### Do zrobienia
(A) Zwróć z relacji dokładny fragment od słów "W poniedziałek o" aż do słów "Przybyli z Wrocławia." włącznie.
(B) Przekształć w numerowaną listę wpisy od ich początku aż do wiersza zawierającego "click(345, 90)" włącznie, bez pustych wierszy.
____ Fragment źródła
Nie było okazji na sesję zdjęciową, ale założyłem swój starszy zunicki strój, by mieć miłą pamiątkę.

Nadeszła ostatnia noc w niedzielę i Cień się ożywił. Wyciągnął płytę z melodyjną muzyką pow wow, którą włączyliśmy w barze. Ruszyliśmy do tańca na deskach przed wejściem. Był crow hoop, round dance /w którym Lakota pełnił rolę mojej partnerki/ oraz inne tańce wojowników i kobiet. Musiałem rozebrać się do spodni i butów, chociaż była ciemna, chłodna noc. Siedzący obok dwaj obywatele, masowej kultury nie mogli się nadziwić, że takie coś jest w Polsce. Ich zdaniem "co to się teraz robi w Polsce?". Mimo poczucia swej wyższości kulturalnej, obywatele ci nie pokazali czegoś lepszego, przeciwnie : awanturowali się na terenie obozu, gdyż jeden szukał swojej żony. Po agresywnym szarpaniu w tipi Kruka, uderzył robiąc dziurę przy wejściu. Odgrażał się że nam spali i przewróci te namioty. Następnego ranka, gdy inni spali, usłyszałem nienawistne słowa z tarasu domku , przeklinali nas i krytykowali.

W poniedziałek o 11.00 wyruszyliśmy do domu po posprzątaniu po sobie. Dzięki przeładowanemu samochodowi Cienia, obyło się bez dźwigania mojego tipi i tak dotarłem do bramy mojego pueblo.


Stanisław Mozoła / Sulęcinek



Relacja Błażeja " Kruka " 2004 Gołuchów 2004


Przybyli z Wrocławia.
Samochód wypełniony różnymi różnościami, niekoniecznie mającymi związek z miejscem gdzie się zjawili. Smród "Nitro" mieszał się z zapachem dymu. Czterech ich było, gdy rankiem w czwartek stanęli w Gołuchowie. Na ośrodku nie było jeszcze nikogo z indianistycznej braci. Wkrótce stanęło pierwsze tipi. W środku rozlokowało się owo dziwne towarzystwo: Grześ Ten Który Rąbie Drzewo z bratem Stefanem, Piotr Cebula i Kruk. Tak rozpoczęła się:

VII Indianistyczna Fiesta w Gołuchowie

Rany...już siódma.....Do końca nie było wiadome czy impreza w ogóle się odbędzie.
________
____ Pokazany materiał
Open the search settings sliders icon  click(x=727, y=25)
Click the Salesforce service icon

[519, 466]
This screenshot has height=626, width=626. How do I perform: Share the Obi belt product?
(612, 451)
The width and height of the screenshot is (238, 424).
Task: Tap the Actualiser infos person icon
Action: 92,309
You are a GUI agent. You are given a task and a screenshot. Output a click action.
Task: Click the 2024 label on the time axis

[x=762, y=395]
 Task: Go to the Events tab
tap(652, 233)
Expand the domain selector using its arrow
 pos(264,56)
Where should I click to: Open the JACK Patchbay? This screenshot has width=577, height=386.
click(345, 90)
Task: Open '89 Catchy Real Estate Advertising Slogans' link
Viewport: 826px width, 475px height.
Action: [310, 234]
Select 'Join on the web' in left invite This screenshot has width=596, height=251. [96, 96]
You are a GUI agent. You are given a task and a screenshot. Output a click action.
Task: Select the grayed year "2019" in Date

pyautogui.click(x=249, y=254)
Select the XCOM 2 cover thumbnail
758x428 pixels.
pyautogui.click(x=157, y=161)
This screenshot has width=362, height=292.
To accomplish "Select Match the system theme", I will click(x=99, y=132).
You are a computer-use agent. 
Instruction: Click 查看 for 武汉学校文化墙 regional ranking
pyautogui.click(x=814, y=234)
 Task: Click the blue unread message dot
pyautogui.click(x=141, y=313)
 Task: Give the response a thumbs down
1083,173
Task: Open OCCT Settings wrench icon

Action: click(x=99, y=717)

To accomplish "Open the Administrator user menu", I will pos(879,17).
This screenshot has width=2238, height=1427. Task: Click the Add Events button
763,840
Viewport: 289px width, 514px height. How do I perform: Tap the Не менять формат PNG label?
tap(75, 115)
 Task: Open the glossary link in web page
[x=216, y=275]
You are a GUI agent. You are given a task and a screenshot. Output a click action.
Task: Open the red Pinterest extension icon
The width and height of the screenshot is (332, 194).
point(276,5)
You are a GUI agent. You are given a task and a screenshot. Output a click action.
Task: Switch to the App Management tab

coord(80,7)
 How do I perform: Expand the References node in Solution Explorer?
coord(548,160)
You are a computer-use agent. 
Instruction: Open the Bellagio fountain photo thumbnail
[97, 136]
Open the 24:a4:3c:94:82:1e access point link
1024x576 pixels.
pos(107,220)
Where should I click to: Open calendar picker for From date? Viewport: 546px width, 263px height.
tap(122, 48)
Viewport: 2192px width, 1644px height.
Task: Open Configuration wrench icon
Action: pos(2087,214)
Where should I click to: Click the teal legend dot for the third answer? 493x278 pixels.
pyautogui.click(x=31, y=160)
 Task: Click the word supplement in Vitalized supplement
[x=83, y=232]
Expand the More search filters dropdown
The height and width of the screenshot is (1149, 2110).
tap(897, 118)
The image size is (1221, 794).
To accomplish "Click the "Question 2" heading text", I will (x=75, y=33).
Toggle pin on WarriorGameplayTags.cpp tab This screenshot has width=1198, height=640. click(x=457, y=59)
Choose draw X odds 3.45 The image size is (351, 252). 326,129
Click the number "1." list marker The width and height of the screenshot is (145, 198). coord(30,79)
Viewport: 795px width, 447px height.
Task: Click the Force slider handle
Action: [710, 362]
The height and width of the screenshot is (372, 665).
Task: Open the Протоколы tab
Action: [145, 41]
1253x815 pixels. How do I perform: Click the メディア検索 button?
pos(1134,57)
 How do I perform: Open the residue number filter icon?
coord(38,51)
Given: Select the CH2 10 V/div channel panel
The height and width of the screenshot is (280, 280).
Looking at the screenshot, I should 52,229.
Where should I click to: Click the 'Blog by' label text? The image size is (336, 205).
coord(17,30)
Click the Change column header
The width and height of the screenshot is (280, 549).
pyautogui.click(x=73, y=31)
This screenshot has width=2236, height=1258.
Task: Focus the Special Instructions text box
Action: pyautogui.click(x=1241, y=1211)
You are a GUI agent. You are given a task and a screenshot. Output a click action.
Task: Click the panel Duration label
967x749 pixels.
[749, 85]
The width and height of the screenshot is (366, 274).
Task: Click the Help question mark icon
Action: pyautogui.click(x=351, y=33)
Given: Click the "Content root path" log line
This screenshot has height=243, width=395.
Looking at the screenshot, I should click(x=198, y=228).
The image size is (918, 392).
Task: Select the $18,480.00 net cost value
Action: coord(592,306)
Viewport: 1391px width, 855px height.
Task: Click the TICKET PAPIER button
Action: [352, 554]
________
### Oczekiwane wyniki
(A)
W poniedziałek o 11.00 wyruszyliśmy do domu po posprzątaniu po sobie. Dzięki przeładowanemu samochodowi Cienia, obyło się bez dźwigania mojego tipi i tak dotarłem do bramy mojego pueblo.


Stanisław Mozoła / Sulęcinek



Relacja Błażeja " Kruka " 2004 Gołuchów 2004


Przybyli z Wrocławia.

(B)
1. Open the search settings sliders icon  click(x=727, y=25)
2. Click the Salesforce service icon
3. [519, 466]
4. This screenshot has height=626, width=626. How do I perform: Share the Obi belt product?
5. (612, 451)
6. The width and height of the screenshot is (238, 424).
7. Task: Tap the Actualiser infos person icon
8. Action: 92,309
9. You are a GUI agent. You are given a task and a screenshot. Output a click action.
10. Task: Click the 2024 label on the time axis
11. [x=762, y=395]
12.  Task: Go to the Events tab
13. tap(652, 233)
14. Expand the domain selector using its arrow
15.  pos(264,56)
16. Where should I click to: Open the JACK Patchbay? This screenshot has width=577, height=386.
17. click(345, 90)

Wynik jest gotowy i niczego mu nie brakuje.